Summary. The paper presents two applications of egglog to mathematical optimization in JijModeling 2, whose internal representation uses simply typed λ-calculus. It first applies equality saturation with a custom cost model to ensugar higher-order stream operations (map, flat_map, filter) back into Python-comprehension syntax for more natural LaTeX output, minimizing temporary-variable rebindings. Second, it uses egglog's datalog-style rules together with Henkin-like constants to express multi-step constraint detection declaratively, propagating side conditions on subterms and indices without external Rust orchestration. The manuscript further claims that the same ensugaring step reduces large domain-set conditions, converting a problematic detection case from minutes or nontermination into seconds. The stated goals are to illustrate an industrial use of egglog, to demonstrate constraint propagation via ideas from mathematical logic, and to show the performance impact of optimizing rule premises.

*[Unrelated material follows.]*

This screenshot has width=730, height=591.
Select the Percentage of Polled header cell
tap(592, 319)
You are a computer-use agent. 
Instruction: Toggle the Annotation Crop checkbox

Significance. If the central claims hold, the work is significant for demonstrating a practical, declarative deployment of egglog in an industrial mathematical-modeling tool. It integrates equality saturation, datalog rules, and Henkin-style constants to handle higher-order syntax reconstruction and constraint detection without imperative orchestration code. The approach supplies a concrete example of premise optimization for termination and speed, which could inform future e-graph applications in optimization and formal-methods tooling. The integration of logical constructs for side-condition propagation is a clear strength.

major comments (2)
  1. [§4] §4 (Ensugaring via equality saturation): the custom cost model that is said to minimize temporary-variable rebindings is described only at a high level; no explicit definition, pseudocode, or weighting scheme is supplied. Because the reconstruction of comprehension syntax rests on this model selecting the desired LaTeX output, the absence of the concrete cost function prevents verification that the saturation step actually produces the claimed natural notation.
  2. [§5] §5 (Constraint detection and performance): the claim that ensugaring turns a problematic large-domain detection case from minutes/nontermination into a few seconds is supported only by the reported case; no benchmark suite, termination argument, or measurements on additional industrial models are provided. This property is load-bearing for the asserted practical advantage of the declarative approach.
minor comments (2)
  1. [Abstract] Abstract: the summary of results would be strengthened by a single quantitative sentence (e.g., “runtime reduced from >300 s to 2.3 s on model X”).
  2. [§5.2] Notation: the precise encoding of Henkin-like constants and the side-condition facts should be shown with a small example derivation to aid reproducibility.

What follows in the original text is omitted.